FreshGNN: Reducing Memory Access via Stable Historical Embeddings for Graph Neural Network Training
- URL: http://arxiv.org/abs/2301.07482v3
- Date: Sun, 24 Mar 2024 14:48:59 GMT
- Title: FreshGNN: Reducing Memory Access via Stable Historical Embeddings for Graph Neural Network Training
- Authors: Kezhao Huang, Haitian Jiang, Minjie Wang, Guangxuan Xiao, David Wipf, Xiang Song, Quan Gan, Zengfeng Huang, Jidong Zhai, Zheng Zhang,
- Abstract summary: Key performance bottleneck when training graph neural network (GNN) models on large, real-world graphs is loading node features onto a GPU.
We propose FreshGNN, a general-purpose GNN mini-batch training framework that leverages a historical cache for storing and reusing GNN node embeddings.
FreshGNN is able to accelerate the training speed on large graph datasets such as ogbn-papers100M and MAG240M by 3.4x up to 20.5x and reduce the memory access by 59%, with less than 1% influence on test accuracy.

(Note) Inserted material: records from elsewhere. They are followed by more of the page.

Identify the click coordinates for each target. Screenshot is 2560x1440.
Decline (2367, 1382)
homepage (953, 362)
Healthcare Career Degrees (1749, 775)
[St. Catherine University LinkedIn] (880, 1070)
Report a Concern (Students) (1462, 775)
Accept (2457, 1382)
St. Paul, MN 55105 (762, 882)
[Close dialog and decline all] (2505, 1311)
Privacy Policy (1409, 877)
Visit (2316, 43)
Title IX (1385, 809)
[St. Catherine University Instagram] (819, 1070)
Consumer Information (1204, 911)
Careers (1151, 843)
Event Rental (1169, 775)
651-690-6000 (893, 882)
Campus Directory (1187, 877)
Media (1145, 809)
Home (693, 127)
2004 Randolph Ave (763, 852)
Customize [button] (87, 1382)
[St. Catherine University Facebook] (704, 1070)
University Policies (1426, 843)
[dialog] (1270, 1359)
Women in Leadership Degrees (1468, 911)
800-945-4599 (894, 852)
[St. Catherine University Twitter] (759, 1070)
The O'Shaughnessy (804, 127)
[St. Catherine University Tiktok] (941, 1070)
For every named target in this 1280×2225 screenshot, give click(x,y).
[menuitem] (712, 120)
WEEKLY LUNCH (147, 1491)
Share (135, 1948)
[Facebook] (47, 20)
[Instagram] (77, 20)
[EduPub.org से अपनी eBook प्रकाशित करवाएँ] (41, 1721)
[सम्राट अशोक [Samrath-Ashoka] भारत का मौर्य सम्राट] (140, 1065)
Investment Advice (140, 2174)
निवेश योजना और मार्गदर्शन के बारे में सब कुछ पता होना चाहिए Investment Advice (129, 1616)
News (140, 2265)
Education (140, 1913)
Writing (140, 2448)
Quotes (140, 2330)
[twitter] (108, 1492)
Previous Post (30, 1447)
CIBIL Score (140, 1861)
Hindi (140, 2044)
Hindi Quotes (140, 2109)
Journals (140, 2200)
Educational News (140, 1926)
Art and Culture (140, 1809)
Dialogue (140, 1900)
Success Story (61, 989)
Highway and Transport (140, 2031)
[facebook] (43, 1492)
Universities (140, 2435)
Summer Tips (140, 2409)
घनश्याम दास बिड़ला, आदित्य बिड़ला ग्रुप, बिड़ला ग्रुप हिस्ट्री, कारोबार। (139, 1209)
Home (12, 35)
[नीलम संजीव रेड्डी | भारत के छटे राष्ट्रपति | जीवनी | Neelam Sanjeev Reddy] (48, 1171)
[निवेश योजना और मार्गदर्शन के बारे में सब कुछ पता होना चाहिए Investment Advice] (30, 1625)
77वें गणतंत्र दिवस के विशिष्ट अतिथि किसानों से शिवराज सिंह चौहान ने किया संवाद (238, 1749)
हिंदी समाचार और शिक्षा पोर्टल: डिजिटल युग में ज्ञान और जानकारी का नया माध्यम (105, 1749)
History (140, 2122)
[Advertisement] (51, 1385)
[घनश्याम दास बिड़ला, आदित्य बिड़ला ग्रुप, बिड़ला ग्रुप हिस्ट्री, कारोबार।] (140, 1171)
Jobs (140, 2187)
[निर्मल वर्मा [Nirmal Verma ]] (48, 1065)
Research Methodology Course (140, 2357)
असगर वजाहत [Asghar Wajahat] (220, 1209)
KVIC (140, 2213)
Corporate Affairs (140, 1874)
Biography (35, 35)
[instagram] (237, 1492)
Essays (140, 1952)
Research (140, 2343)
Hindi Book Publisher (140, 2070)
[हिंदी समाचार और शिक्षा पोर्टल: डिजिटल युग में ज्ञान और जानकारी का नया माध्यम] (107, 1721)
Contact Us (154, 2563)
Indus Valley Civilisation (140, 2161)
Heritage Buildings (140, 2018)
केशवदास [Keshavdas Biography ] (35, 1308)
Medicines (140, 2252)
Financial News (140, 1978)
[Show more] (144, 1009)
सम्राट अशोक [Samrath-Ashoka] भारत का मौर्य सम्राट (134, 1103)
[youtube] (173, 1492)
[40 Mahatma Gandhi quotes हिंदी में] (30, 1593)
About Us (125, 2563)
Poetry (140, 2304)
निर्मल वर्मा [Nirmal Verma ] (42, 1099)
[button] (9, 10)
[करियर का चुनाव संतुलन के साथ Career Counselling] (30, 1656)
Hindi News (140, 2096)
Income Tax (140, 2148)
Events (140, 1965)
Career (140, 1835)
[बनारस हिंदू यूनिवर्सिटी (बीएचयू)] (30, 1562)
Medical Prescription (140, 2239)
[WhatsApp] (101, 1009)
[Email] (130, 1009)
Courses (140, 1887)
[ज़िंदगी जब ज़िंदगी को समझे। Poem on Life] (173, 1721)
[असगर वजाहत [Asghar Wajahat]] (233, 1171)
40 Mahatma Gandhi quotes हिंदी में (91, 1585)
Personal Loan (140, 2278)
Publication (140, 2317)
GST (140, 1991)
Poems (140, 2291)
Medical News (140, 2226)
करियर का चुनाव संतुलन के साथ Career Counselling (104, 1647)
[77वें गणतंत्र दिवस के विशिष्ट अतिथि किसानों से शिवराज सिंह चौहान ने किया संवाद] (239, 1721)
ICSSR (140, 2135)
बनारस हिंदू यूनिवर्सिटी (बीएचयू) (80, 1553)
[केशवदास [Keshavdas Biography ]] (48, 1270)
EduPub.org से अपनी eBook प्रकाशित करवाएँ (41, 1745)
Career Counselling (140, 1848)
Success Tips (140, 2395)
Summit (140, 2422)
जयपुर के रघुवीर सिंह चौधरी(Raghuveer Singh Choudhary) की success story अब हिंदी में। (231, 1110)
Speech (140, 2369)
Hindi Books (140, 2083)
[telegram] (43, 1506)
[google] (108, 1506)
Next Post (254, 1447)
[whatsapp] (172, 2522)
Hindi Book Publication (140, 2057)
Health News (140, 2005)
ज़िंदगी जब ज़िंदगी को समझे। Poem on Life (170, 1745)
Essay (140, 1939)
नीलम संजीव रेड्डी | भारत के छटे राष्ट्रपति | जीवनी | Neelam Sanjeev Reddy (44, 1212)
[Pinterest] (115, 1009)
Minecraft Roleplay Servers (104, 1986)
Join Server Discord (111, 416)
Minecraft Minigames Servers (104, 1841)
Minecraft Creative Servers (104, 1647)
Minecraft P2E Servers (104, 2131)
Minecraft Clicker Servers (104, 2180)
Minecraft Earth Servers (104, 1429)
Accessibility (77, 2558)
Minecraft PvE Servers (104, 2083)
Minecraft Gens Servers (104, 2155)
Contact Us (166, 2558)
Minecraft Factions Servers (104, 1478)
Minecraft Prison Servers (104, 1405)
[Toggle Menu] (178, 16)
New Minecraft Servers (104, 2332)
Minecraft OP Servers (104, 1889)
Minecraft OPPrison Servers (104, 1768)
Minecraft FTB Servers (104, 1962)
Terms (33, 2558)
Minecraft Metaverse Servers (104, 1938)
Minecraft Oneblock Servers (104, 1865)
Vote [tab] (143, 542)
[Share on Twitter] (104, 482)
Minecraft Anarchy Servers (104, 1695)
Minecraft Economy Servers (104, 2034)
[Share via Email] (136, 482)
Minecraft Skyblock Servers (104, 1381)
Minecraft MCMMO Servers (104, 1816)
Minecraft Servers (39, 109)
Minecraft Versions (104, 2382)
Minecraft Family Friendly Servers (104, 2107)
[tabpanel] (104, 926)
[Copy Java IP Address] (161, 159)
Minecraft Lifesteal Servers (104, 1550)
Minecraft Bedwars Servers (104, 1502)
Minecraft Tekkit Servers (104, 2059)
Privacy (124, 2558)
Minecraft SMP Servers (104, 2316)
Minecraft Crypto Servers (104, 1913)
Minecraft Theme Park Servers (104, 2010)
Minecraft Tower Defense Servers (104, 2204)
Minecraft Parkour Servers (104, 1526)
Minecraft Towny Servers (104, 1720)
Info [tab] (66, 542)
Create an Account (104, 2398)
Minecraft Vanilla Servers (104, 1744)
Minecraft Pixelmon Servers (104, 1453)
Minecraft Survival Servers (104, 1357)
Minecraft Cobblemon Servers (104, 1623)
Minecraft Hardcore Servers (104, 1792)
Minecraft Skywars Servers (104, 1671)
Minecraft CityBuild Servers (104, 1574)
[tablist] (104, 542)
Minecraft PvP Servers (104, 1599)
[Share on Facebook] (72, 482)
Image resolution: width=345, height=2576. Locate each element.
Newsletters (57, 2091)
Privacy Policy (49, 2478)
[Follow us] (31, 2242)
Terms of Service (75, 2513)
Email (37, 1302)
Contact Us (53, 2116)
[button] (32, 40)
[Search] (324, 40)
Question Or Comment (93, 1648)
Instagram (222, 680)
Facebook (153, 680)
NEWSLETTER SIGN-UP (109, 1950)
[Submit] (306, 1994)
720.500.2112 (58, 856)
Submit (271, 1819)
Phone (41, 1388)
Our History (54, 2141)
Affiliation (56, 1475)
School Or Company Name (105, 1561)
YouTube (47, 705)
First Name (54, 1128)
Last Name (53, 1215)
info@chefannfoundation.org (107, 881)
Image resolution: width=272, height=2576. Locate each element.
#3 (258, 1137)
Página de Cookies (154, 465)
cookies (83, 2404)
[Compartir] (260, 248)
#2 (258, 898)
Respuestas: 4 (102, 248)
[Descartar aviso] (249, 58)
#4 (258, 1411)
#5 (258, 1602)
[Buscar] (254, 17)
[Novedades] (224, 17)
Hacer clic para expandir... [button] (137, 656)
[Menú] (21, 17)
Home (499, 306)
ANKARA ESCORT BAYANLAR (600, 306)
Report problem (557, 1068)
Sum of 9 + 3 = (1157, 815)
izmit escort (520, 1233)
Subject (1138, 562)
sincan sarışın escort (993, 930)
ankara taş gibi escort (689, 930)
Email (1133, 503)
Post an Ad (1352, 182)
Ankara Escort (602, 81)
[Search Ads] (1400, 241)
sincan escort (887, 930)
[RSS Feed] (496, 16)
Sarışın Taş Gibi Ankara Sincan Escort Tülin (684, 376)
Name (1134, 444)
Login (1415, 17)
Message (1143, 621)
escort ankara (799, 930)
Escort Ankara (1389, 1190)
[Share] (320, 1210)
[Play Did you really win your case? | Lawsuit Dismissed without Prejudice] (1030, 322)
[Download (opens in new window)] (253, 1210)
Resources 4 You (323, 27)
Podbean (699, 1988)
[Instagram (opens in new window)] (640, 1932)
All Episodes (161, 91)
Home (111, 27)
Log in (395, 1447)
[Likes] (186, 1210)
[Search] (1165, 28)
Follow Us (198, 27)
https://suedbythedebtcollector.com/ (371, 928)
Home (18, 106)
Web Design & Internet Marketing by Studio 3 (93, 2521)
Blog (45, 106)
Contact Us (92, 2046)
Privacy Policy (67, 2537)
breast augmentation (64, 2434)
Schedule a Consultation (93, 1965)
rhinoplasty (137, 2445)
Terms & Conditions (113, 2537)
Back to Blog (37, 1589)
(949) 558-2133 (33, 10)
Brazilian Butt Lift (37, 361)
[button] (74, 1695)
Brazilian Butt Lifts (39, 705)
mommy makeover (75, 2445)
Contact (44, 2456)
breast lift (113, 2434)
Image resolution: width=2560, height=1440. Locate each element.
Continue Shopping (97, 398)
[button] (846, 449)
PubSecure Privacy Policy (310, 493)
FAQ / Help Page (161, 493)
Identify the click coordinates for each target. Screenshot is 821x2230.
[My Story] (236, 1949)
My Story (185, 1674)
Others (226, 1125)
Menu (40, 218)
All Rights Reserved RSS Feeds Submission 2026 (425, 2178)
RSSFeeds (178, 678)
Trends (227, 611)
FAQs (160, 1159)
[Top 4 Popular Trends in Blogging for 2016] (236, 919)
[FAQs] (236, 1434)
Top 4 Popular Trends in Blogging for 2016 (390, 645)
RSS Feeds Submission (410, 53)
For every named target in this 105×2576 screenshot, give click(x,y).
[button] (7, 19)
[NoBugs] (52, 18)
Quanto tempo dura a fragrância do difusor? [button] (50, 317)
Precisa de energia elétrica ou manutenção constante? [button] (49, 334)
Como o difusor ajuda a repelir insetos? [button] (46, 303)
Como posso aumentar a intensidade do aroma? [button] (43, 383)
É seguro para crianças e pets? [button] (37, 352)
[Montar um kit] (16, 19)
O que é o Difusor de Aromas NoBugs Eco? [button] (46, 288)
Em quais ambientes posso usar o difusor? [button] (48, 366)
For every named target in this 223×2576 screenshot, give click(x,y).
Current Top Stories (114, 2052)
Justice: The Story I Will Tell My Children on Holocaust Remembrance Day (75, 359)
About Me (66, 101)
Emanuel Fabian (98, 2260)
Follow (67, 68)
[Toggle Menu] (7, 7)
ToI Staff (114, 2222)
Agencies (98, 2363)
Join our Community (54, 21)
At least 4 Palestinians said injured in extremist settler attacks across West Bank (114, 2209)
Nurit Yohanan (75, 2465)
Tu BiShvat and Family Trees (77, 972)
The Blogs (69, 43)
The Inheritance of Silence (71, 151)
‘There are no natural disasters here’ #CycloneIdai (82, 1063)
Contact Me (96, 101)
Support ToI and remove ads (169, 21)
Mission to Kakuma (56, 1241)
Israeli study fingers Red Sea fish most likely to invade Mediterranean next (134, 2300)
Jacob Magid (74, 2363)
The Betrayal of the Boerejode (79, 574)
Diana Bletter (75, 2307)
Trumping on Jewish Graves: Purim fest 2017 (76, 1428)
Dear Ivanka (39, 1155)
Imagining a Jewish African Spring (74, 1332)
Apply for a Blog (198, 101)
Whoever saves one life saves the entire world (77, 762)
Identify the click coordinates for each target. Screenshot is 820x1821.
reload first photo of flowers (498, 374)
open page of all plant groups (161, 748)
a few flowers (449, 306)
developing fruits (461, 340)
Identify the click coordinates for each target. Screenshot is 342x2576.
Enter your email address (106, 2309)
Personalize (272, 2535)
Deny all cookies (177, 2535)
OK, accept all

- Score: 41.85974344854774
- License: http://arxiv.org/licenses/nonexclusive-distrib/1.0/
- Abstract: A key performance bottleneck when training graph neural network (GNN) models on large, real-world graphs is loading node features onto a GPU. Due to limited GPU memory, expensive data movement is necessary to facilitate the storage of these features on alternative devices with slower access (e.g. CPU memory). Moreover, the irregularity of graph structures contributes to poor data locality which further exacerbates the problem. Consequently, existing frameworks capable of efficiently training large GNN models usually incur a significant accuracy degradation because of the currently-available shortcuts involved. To address these limitations, we instead propose FreshGNN, a general-purpose GNN mini-batch training framework that leverages a historical cache for storing and reusing GNN node embeddings instead of re-computing them through fetching raw features at every iteration. Critical to its success, the corresponding cache policy is designed, using a combination of gradient-based and staleness criteria, to selectively screen those embeddings which are relatively stable and can be cached, from those that need to be re-computed to reduce estimation errors and subsequent downstream accuracy loss. When paired with complementary system enhancements to support this selective historical cache, FreshGNN is able to accelerate the training speed on large graph datasets such as ogbn-papers100M and MAG240M by 3.4x up to 20.5x and reduce the memory access by 59%, with less than 1% influence on test accuracy.